"Sieg Heil"-Ausruf kann für 47-Jährigen teuer werden
Daun · Ein 47-jähriger Mann aus der Verbandsgemeinde Daun muss sich heute vor dem Amtsgericht verantworten, weil er im Vorbeifahren einem Soldaten laut "Sieg heil" zugerufen haben soll. Gegen den Strafbefehl über 1200 Euro hatte er Widerspruch eingelegt.

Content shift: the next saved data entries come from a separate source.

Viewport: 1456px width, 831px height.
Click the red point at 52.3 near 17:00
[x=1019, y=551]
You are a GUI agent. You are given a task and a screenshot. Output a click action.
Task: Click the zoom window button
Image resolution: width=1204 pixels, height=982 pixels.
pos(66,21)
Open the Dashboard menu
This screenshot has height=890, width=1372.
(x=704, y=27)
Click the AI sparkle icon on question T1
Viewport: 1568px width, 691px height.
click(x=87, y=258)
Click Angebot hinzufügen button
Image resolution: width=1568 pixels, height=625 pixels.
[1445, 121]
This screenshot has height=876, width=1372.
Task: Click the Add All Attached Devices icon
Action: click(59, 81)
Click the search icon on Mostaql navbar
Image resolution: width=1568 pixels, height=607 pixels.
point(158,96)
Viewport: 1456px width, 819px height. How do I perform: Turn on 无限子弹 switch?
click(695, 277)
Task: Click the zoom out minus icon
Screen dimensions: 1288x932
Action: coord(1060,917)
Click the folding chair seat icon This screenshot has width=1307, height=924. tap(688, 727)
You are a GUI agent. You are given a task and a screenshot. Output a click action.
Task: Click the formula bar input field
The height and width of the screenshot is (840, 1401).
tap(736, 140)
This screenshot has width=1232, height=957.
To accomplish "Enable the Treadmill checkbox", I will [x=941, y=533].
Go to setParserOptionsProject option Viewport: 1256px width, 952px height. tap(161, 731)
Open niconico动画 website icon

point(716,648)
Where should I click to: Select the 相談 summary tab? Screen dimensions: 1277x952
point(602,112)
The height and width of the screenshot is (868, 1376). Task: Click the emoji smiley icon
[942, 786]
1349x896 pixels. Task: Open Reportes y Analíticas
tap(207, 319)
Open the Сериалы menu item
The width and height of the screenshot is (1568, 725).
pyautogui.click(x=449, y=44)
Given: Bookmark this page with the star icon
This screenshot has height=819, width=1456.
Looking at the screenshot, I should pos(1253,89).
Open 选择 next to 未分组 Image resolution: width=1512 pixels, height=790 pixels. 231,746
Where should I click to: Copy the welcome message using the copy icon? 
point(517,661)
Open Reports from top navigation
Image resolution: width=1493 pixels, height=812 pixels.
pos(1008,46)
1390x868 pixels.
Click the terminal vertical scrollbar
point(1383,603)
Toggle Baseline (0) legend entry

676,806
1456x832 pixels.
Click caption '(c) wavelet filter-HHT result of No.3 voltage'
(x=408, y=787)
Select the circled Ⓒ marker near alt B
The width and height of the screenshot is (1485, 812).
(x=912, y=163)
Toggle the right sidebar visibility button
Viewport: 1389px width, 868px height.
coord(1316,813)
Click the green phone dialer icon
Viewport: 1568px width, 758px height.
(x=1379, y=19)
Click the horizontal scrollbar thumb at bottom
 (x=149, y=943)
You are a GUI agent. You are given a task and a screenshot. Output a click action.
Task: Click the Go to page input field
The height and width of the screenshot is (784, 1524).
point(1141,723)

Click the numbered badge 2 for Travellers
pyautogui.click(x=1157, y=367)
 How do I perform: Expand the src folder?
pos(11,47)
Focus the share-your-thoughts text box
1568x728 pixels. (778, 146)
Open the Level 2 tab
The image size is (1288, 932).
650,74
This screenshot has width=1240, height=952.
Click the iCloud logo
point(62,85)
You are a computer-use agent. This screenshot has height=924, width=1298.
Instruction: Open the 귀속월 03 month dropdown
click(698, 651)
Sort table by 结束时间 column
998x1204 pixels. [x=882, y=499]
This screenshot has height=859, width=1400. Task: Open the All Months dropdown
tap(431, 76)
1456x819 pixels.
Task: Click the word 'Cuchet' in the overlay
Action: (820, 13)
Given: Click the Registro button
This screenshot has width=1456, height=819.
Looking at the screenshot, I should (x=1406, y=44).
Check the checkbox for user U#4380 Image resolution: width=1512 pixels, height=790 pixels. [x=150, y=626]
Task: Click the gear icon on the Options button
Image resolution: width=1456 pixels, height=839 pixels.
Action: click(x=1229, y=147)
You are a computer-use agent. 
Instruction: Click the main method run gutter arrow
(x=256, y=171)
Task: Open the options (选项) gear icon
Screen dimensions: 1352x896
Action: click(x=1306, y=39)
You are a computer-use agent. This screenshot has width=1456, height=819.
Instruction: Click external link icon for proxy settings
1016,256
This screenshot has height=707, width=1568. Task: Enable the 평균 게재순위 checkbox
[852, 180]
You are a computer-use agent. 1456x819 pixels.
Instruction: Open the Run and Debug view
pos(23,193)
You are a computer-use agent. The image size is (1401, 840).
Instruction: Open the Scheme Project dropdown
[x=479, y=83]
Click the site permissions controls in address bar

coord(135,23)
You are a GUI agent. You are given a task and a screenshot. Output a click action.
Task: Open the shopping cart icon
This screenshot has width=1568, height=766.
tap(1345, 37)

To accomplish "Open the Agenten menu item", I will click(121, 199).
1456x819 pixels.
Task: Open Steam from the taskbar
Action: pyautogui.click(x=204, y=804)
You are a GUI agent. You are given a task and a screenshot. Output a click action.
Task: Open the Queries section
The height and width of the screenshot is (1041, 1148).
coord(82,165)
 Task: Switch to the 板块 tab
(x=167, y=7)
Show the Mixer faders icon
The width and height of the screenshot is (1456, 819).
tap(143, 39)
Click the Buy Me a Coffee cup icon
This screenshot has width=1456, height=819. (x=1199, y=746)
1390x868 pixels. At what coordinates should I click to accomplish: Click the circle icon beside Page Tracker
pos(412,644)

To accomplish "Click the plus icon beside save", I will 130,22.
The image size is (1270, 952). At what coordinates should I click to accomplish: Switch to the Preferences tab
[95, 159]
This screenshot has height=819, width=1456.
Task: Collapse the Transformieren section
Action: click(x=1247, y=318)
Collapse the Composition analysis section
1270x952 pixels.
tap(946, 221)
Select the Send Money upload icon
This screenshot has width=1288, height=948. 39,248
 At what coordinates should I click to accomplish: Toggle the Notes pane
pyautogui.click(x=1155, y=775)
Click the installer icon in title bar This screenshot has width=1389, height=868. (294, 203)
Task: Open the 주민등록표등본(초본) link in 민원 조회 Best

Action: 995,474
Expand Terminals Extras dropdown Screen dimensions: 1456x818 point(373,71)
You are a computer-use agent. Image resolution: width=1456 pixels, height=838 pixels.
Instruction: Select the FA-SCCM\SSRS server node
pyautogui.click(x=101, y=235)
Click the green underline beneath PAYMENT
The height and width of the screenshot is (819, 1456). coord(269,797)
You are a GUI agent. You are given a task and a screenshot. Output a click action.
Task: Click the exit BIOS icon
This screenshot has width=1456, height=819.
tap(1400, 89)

"Ich will nicht sagen, dass die braune Soße bei uns überschwappt, aber es scheint mir so, als ob in jüngster Zeit etwas lax mit solchen Dingen umgegangen wird," sagt Richter Hans Schrot. Das Bewusstsein, was es mit Slogans wie "Sieg Heil" auf sich hat, scheine verloren zu gehen. "Erst unlängst hatten wir einen Fall, bei dem sich ein Mann den SS-Wahlspruch ,Meine Ehre heißt Treue' auf die Brust hatte tätowieren lassen." Damit geht der Richter auf einen Fall ein, der heute vor dem Amtsgericht in Daun verhandelt wird. Einem 47-Jährigen aus der Verbandsgemeinde Daun wird vorgeworfen, im September in der Nähe der Polizeiwache in Daun einem Soldaten, der mit seiner Frau auf dem Bürgersteig stand, im Vorbeifahren "Sieg Heil" zugerufen zu haben.
Nachdem der Soldat das bei der Polizei angezeigt hatte, wurde gegen den Mann wegen der "Verwendung von Kennzeichen verfassungswidriger Organisationen" ermittelt und ein Strafbefehl über 1200 Euro erteilt. Da der Mann dagegen Widerspruch einlegte, kommt es zum Prozess.